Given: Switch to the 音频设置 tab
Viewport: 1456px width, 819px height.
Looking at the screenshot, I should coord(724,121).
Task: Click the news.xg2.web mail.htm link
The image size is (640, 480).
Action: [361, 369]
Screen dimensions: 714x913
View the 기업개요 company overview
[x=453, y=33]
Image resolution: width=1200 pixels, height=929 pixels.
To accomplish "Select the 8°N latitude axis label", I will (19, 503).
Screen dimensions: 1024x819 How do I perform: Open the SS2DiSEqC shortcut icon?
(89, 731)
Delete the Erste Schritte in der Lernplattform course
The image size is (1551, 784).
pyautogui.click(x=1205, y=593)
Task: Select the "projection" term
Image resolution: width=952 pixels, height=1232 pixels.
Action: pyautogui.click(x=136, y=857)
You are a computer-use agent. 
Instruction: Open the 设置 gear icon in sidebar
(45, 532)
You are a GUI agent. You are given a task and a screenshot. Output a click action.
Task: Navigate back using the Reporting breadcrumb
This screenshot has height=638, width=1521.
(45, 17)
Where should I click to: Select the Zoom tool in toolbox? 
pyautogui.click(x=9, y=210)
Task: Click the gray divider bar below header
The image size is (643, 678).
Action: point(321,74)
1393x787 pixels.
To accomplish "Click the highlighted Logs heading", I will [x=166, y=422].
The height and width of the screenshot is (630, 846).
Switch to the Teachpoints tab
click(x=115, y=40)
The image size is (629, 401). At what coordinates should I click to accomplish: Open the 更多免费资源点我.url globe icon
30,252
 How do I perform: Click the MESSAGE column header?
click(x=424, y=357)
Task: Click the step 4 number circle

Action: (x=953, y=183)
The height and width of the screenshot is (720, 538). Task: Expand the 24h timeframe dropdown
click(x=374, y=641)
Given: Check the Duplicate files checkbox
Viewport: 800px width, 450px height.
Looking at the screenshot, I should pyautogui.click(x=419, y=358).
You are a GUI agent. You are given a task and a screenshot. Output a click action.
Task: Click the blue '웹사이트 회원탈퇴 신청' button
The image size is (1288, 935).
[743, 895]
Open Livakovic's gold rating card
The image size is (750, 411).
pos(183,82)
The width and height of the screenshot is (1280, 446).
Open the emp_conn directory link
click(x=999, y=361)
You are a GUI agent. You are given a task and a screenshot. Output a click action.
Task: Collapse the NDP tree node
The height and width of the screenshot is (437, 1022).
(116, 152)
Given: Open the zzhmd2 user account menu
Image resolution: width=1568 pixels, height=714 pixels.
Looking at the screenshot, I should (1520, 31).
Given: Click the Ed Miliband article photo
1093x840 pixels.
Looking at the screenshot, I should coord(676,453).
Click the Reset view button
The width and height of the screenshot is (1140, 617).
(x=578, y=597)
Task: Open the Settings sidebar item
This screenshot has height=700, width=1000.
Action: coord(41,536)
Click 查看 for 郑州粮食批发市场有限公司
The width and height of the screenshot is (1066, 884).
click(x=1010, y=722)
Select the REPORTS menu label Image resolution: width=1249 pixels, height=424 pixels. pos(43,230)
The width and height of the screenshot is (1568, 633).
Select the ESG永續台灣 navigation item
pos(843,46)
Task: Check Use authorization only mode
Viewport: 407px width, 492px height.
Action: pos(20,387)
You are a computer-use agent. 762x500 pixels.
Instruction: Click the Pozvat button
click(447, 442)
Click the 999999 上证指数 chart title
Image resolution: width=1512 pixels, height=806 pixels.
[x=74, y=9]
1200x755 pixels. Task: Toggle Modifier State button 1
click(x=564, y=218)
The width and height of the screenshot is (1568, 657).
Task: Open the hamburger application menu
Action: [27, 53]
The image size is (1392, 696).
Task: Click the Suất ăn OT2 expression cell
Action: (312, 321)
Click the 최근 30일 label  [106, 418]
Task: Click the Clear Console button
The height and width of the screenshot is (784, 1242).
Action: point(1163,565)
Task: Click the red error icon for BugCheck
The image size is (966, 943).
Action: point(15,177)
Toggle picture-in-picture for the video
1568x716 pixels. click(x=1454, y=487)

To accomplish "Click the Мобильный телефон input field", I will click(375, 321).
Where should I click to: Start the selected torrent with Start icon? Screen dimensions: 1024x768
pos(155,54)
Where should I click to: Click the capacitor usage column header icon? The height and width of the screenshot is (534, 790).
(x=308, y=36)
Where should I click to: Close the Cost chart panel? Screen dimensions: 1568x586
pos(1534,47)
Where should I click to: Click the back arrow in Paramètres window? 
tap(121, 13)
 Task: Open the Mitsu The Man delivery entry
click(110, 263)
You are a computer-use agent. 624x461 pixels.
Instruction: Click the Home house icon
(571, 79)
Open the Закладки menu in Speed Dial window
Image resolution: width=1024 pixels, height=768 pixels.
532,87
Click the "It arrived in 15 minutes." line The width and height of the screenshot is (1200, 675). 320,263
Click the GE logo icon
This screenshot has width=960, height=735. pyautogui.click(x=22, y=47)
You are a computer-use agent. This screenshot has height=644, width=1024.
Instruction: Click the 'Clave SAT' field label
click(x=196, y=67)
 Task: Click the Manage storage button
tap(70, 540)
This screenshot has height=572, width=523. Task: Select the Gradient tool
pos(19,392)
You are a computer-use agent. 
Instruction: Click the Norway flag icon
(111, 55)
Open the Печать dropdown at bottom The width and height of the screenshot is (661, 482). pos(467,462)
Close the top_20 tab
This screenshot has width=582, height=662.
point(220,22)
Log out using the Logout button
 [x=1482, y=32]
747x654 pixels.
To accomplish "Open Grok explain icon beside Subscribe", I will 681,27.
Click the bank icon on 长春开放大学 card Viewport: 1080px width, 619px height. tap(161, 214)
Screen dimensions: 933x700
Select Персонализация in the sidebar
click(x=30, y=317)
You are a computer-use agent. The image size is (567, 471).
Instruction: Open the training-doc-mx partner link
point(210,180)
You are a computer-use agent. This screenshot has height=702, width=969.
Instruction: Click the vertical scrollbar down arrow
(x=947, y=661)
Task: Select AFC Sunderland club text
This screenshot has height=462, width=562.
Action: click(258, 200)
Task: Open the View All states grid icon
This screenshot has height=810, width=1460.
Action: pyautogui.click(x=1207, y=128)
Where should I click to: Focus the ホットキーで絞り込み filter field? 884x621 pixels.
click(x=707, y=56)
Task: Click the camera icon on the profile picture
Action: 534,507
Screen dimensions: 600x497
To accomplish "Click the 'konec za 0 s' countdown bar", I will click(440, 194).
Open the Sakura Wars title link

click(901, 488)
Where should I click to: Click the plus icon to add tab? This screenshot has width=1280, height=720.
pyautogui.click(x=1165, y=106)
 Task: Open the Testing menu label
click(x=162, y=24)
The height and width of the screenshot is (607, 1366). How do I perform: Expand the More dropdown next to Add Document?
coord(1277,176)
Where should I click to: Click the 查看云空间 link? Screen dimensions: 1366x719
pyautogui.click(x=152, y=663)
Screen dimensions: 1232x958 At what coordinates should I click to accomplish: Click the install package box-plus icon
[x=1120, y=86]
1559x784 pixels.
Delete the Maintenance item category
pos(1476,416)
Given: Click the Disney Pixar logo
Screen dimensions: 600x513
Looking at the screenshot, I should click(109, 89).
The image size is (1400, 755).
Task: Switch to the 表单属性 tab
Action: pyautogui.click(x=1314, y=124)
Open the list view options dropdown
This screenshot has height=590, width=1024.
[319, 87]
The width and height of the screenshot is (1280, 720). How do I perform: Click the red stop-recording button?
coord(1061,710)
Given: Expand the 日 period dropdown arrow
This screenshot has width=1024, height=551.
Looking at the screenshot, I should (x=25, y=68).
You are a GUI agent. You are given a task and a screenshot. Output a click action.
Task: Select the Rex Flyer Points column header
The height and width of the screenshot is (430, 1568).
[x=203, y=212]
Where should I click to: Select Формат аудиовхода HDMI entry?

• [Task prompt] Each entry needs to be given again exactly as it stands.

• [Written solution]
Given: Switch to the 音频设置 tab
Viewport: 1456px width, 819px height.
Looking at the screenshot, I should coord(724,121).
Task: Click the news.xg2.web mail.htm link
The image size is (640, 480).
Action: [361, 369]
Screen dimensions: 714x913
View the 기업개요 company overview
[x=453, y=33]
Image resolution: width=1200 pixels, height=929 pixels.
To accomplish "Select the 8°N latitude axis label", I will (19, 503).
Screen dimensions: 1024x819 How do I perform: Open the SS2DiSEqC shortcut icon?
(89, 731)
Delete the Erste Schritte in der Lernplattform course
The image size is (1551, 784).
pyautogui.click(x=1205, y=593)
Task: Select the "projection" term
Image resolution: width=952 pixels, height=1232 pixels.
Action: pyautogui.click(x=136, y=857)
You are a computer-use agent. 
Instruction: Open the 设置 gear icon in sidebar
(45, 532)
You are a GUI agent. You are given a task and a screenshot. Output a click action.
Task: Navigate back using the Reporting breadcrumb
This screenshot has height=638, width=1521.
(45, 17)
Where should I click to: Select the Zoom tool in toolbox? 
pyautogui.click(x=9, y=210)
Task: Click the gray divider bar below header
The image size is (643, 678).
Action: point(321,74)
1393x787 pixels.
To accomplish "Click the highlighted Logs heading", I will [x=166, y=422].
The height and width of the screenshot is (630, 846).
Switch to the Teachpoints tab
click(x=115, y=40)
The image size is (629, 401). At what coordinates should I click to accomplish: Open the 更多免费资源点我.url globe icon
30,252
 How do I perform: Click the MESSAGE column header?
click(x=424, y=357)
Task: Click the step 4 number circle

Action: (x=953, y=183)
The height and width of the screenshot is (720, 538). Task: Expand the 24h timeframe dropdown
click(x=374, y=641)
Given: Check the Duplicate files checkbox
Viewport: 800px width, 450px height.
Looking at the screenshot, I should pyautogui.click(x=419, y=358).
You are a GUI agent. You are given a task and a screenshot. Output a click action.
Task: Click the blue '웹사이트 회원탈퇴 신청' button
The image size is (1288, 935).
[743, 895]
Open Livakovic's gold rating card
The image size is (750, 411).
pos(183,82)
The width and height of the screenshot is (1280, 446).
Open the emp_conn directory link
click(x=999, y=361)
You are a GUI agent. You are given a task and a screenshot. Output a click action.
Task: Collapse the NDP tree node
The height and width of the screenshot is (437, 1022).
(116, 152)
Given: Open the zzhmd2 user account menu
Image resolution: width=1568 pixels, height=714 pixels.
Looking at the screenshot, I should (1520, 31).
Given: Click the Ed Miliband article photo
1093x840 pixels.
Looking at the screenshot, I should coord(676,453).
Click the Reset view button
The width and height of the screenshot is (1140, 617).
(x=578, y=597)
Task: Open the Settings sidebar item
This screenshot has height=700, width=1000.
Action: coord(41,536)
Click 查看 for 郑州粮食批发市场有限公司
The width and height of the screenshot is (1066, 884).
click(x=1010, y=722)
Select the REPORTS menu label Image resolution: width=1249 pixels, height=424 pixels. pos(43,230)
The width and height of the screenshot is (1568, 633).
Select the ESG永續台灣 navigation item
pos(843,46)
Task: Check Use authorization only mode
Viewport: 407px width, 492px height.
Action: pos(20,387)
You are a computer-use agent. 762x500 pixels.
Instruction: Click the Pozvat button
click(447, 442)
Click the 999999 上证指数 chart title
Image resolution: width=1512 pixels, height=806 pixels.
[x=74, y=9]
1200x755 pixels. Task: Toggle Modifier State button 1
click(x=564, y=218)
The width and height of the screenshot is (1568, 657).
Task: Open the hamburger application menu
Action: [27, 53]
The image size is (1392, 696).
Task: Click the Suất ăn OT2 expression cell
Action: (312, 321)
Click the 최근 30일 label  [106, 418]
Task: Click the Clear Console button
The height and width of the screenshot is (784, 1242).
Action: point(1163,565)
Task: Click the red error icon for BugCheck
The image size is (966, 943).
Action: point(15,177)
Toggle picture-in-picture for the video
1568x716 pixels. click(x=1454, y=487)

To accomplish "Click the Мобильный телефон input field", I will click(375, 321).
Where should I click to: Start the selected torrent with Start icon? Screen dimensions: 1024x768
pos(155,54)
Where should I click to: Click the capacitor usage column header icon? The height and width of the screenshot is (534, 790).
(x=308, y=36)
Where should I click to: Close the Cost chart panel? Screen dimensions: 1568x586
pos(1534,47)
Where should I click to: Click the back arrow in Paramètres window? 
tap(121, 13)
 Task: Open the Mitsu The Man delivery entry
click(110, 263)
You are a computer-use agent. 624x461 pixels.
Instruction: Click the Home house icon
(571, 79)
Open the Закладки menu in Speed Dial window
Image resolution: width=1024 pixels, height=768 pixels.
532,87
Click the "It arrived in 15 minutes." line The width and height of the screenshot is (1200, 675). 320,263
Click the GE logo icon
This screenshot has width=960, height=735. pyautogui.click(x=22, y=47)
You are a computer-use agent. This screenshot has height=644, width=1024.
Instruction: Click the 'Clave SAT' field label
click(x=196, y=67)
 Task: Click the Manage storage button
tap(70, 540)
This screenshot has height=572, width=523. Task: Select the Gradient tool
pos(19,392)
You are a computer-use agent. 
Instruction: Click the Norway flag icon
(111, 55)
Open the Печать dropdown at bottom The width and height of the screenshot is (661, 482). pos(467,462)
Close the top_20 tab
This screenshot has width=582, height=662.
point(220,22)
Log out using the Logout button
 [x=1482, y=32]
747x654 pixels.
To accomplish "Open Grok explain icon beside Subscribe", I will 681,27.
Click the bank icon on 长春开放大学 card Viewport: 1080px width, 619px height. tap(161, 214)
Screen dimensions: 933x700
Select Персонализация in the sidebar
click(x=30, y=317)
You are a computer-use agent. The image size is (567, 471).
Instruction: Open the training-doc-mx partner link
point(210,180)
You are a computer-use agent. This screenshot has height=702, width=969.
Instruction: Click the vertical scrollbar down arrow
(x=947, y=661)
Task: Select AFC Sunderland club text
This screenshot has height=462, width=562.
Action: click(258, 200)
Task: Open the View All states grid icon
This screenshot has height=810, width=1460.
Action: pyautogui.click(x=1207, y=128)
Where should I click to: Focus the ホットキーで絞り込み filter field? 884x621 pixels.
click(x=707, y=56)
Task: Click the camera icon on the profile picture
Action: 534,507
Screen dimensions: 600x497
To accomplish "Click the 'konec za 0 s' countdown bar", I will click(440, 194).
Open the Sakura Wars title link

click(901, 488)
Where should I click to: Click the plus icon to add tab? This screenshot has width=1280, height=720.
pyautogui.click(x=1165, y=106)
 Task: Open the Testing menu label
click(x=162, y=24)
The height and width of the screenshot is (607, 1366). How do I perform: Expand the More dropdown next to Add Document?
coord(1277,176)
Where should I click to: Click the 查看云空间 link? Screen dimensions: 1366x719
pyautogui.click(x=152, y=663)
Screen dimensions: 1232x958 At what coordinates should I click to accomplish: Click the install package box-plus icon
[x=1120, y=86]
1559x784 pixels.
Delete the Maintenance item category
pos(1476,416)
Given: Click the Disney Pixar logo
Screen dimensions: 600x513
Looking at the screenshot, I should click(109, 89).
The image size is (1400, 755).
Task: Switch to the 表单属性 tab
Action: pyautogui.click(x=1314, y=124)
Open the list view options dropdown
This screenshot has height=590, width=1024.
[319, 87]
The width and height of the screenshot is (1280, 720). How do I perform: Click the red stop-recording button?
coord(1061,710)
Given: Expand the 日 period dropdown arrow
This screenshot has width=1024, height=551.
Looking at the screenshot, I should (x=25, y=68).
You are a GUI agent. You are given a task and a screenshot. Output a click action.
Task: Select the Rex Flyer Points column header
The height and width of the screenshot is (430, 1568).
[x=203, y=212]
Where should I click to: Select Формат аудиовхода HDMI entry?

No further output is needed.